Embedding version in command-line program

Heinrich Kruger heindsight at kruger.dev
Fri Oct 9 12:23:55 EDT 2020


‐‐‐‐‐‐‐ Original Message ‐‐‐‐‐‐‐
On Thursday, October 8, 2020 2:00 PM, Loris Bennett <loris.bennett at fu-berlin.de> wrote:

> Marco Sulla Marco.Sulla.Python at gmail.com writes:
>
> > On Wed, 7 Oct 2020 at 14:16, Loris Bennett loris.bennett at fu-berlin.de
> > wrote:
> >
> > > But the toml file isn't part of the distribution and so it won't be
> > > installed.
> > > I suppose I could write a separate program which parses the toml file
> > > and then just injects the version into init.py.
> >
> > Yes, I do not know poetry, but I suppose you can generate it in its
> > setup.

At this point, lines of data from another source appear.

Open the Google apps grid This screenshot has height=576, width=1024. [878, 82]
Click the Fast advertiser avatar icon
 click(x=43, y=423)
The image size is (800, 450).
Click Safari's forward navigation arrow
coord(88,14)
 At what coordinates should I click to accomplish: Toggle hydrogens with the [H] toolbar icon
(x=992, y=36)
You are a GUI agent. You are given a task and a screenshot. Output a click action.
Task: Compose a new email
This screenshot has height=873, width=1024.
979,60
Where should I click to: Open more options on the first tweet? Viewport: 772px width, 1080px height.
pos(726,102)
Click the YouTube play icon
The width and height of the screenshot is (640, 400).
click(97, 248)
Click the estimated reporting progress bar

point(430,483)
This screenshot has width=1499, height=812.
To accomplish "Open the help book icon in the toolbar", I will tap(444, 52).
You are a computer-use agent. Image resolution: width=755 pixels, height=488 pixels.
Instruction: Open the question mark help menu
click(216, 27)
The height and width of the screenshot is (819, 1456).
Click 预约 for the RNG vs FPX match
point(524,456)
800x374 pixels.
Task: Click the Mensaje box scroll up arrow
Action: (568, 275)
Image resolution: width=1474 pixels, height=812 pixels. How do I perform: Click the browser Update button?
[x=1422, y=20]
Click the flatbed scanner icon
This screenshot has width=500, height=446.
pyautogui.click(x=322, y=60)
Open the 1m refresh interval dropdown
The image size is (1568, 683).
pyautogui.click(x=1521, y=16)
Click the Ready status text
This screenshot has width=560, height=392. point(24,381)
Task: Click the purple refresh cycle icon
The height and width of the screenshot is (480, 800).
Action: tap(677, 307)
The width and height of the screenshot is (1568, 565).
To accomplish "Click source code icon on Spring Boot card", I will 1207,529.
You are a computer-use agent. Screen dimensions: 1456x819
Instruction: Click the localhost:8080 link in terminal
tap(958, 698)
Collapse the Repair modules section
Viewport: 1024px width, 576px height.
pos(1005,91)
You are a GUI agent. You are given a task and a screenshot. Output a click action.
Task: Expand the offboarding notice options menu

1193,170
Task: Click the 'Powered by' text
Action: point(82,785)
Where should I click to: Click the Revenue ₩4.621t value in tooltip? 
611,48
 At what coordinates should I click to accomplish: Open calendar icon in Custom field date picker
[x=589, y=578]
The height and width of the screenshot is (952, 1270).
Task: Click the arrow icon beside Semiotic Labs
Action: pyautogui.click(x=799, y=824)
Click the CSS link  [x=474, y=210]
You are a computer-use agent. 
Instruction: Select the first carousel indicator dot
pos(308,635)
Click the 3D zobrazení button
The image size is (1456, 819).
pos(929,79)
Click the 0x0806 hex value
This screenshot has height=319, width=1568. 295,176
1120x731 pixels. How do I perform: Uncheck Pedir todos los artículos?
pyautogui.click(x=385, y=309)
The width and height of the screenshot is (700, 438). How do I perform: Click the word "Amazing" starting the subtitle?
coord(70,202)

I usually create a separate VERSION file and I read it in
> > init.py. Other people creates a version.py that is evaled inside
> > init.py
>
> I ended up using the module
>
> poetry_version
>
> which allows one to extract the version like this:
>
> import poetry_version
>
> version = poetry_version.extract(source_file=file)
>

It looks to me like that package also just reads the pyproject.toml file.

You could try using the "importlib.metadata" module (https://docs.python.org/3.8/library/importlib.metadata.html). If you're still using python 3.7 (or older) you can install importlib-metadata from PyPI (https://pypi.org/project/importlib-metadata/).

Try putting something like

```
from importlib import metadata

__version__ = metadata.version(__name__)
```
in your __init__.py file.

Then you can do something like:
```
from . import __version__

def main():
    print(f"Version: {__version__}")
```

Bear in mind that this would only work if your package is installed (e.g. in  virtual environment). Otherwise the `metadata.version(__name__)` call will fail with a `importlib.metadata.PackageNotFoundError` exception (of course you could catch that and fall back to trying to read the pyproject.toml file).